# Grounding Flex Hose



## Ken Johnson (Nov 8, 2007)

I just bought a Grizzly 3hp dust collector. Until I have the time and money to run duct work through the entire shop I bought a 20 foot flex hose to use when I am running a piece of equipment. I just need to move it from machine to machine. However it is one of those expanding hoses that "stretches" and then collapses for ease of storage. I need to ground it but I fear that when it is not fully extended that the ground wire will get sucked into my impeller. How can I secure it throughout the length of the hose to prevent this? Any ideas???


----------



## thegrgyle (Jan 11, 2011)

I used to think that grounding the 20' of flex hose was necessary, and I ran 20' of copper wire inside the hose, and poked it out the hose at the ends and attached it accordingly. I have since then, after reworking some stuff, have nixed the idea, and have yet to get a shock from just the flex hose. 

When I run my main trunk lines, I will ground those.

JMO

Fabian


----------



## Ken Johnson (Nov 8, 2007)

thegrgyle said:


> I used to think that grounding the 20' of flex hose was necessary, and I ran 20' of copper wire inside the hose, and poked it out the hose at the ends and attached it accordingly. I have since then, after reworking some stuff, have nixed the idea, and have yet to get a shock from just the flex hose.
> 
> When I run my main trunk lines, I will ground those.
> 
> ...


The second time I used my dust collector I used it for about 2 minutes to clean up some dust on the floor around my lathe. I then rolled the unit back against the wall and it arced off something metal on the wall and tripped my 30AMP 220 breaker.


----------



## thegrgyle (Jan 11, 2011)

Wow.... Yeah, I do seem to get some static when I am doing floor clean up too... Don't do that much. That is one heck of an arc though if it tripped the breaker. 

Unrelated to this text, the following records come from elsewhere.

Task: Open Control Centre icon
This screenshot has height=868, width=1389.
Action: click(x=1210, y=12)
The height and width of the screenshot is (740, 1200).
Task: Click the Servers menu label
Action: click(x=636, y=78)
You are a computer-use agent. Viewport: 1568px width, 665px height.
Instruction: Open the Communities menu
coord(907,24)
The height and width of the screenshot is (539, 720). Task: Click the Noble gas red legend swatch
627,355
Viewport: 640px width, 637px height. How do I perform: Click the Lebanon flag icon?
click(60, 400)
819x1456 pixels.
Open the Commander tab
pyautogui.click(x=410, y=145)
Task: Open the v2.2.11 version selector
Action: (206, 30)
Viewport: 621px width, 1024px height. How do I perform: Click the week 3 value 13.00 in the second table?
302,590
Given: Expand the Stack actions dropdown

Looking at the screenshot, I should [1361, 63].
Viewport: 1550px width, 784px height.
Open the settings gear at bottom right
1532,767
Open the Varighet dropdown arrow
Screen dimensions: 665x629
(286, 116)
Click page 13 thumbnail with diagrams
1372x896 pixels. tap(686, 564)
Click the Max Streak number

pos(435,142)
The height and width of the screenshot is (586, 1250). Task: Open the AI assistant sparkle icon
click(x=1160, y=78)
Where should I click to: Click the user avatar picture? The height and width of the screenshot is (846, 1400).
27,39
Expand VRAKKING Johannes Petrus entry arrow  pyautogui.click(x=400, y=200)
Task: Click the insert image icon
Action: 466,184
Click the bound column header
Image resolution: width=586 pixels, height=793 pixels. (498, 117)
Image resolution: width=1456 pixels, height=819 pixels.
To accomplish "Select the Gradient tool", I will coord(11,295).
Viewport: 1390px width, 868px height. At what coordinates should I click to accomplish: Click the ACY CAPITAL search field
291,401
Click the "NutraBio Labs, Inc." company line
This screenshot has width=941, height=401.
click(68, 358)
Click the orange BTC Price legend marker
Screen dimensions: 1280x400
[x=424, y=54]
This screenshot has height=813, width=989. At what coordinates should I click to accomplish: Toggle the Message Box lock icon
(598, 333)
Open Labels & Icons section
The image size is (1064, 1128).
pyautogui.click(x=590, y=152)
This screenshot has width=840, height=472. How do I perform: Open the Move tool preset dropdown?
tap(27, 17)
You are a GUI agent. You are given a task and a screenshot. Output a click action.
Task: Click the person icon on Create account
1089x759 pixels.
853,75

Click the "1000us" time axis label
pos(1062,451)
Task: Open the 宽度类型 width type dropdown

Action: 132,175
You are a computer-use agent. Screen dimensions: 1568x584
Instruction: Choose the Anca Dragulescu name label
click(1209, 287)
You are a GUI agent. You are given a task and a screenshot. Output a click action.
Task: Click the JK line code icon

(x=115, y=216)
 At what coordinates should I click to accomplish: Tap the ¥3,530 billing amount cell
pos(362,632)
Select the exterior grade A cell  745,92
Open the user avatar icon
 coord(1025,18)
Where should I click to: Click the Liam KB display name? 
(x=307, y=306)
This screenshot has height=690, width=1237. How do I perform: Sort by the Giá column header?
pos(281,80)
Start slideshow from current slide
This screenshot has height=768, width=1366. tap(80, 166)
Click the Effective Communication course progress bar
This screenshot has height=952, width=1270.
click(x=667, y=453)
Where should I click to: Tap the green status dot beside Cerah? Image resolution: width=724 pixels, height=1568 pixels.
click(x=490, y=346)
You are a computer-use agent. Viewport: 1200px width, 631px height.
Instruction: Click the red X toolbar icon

LIke I said before though, I bought a grounding kit along time ago, and ran the wire inside the flex, and poked the wire through the rubber, so that I could make my connections outside the joints. I have always had some sort of separator before my DC, so I have never had the concern of the wire making it all the way back to the impeller. I guess you could poke the wire in and out of the flex hose at intervals along the hose, but the more holes you put in the hose, the less efficient your DC will be.

This is a good question, and wondering if anyone else has suggestions too.

Fabian


----------



## woodnthings (Jan 24, 2009)

*Static schock*

I had to ground the separator on my Jet 1 1/2HP to the motor since the 6" flex hose made no electrical connection between the two units. Before that I would get a 1/2" arc static shock. Wonder what it looked like in the dark...  bill

I don't think a ground in the suction hose is necessary., but that's just my "shocking" experience. I do remember leaning into a high mounted on/off switch that had been disconnected leaving the bare wires exposed, with a bare chest in the summer trying to look out the window at the neighbor girl. I'm sure I turned the lights on for a few seconds and it gave my own heart a whole new rhythm. Probably should killed me then, but I was too stubborn to die. WAS?


----------



## BWSmith (Aug 24, 2010)

Good story Bill.......


----------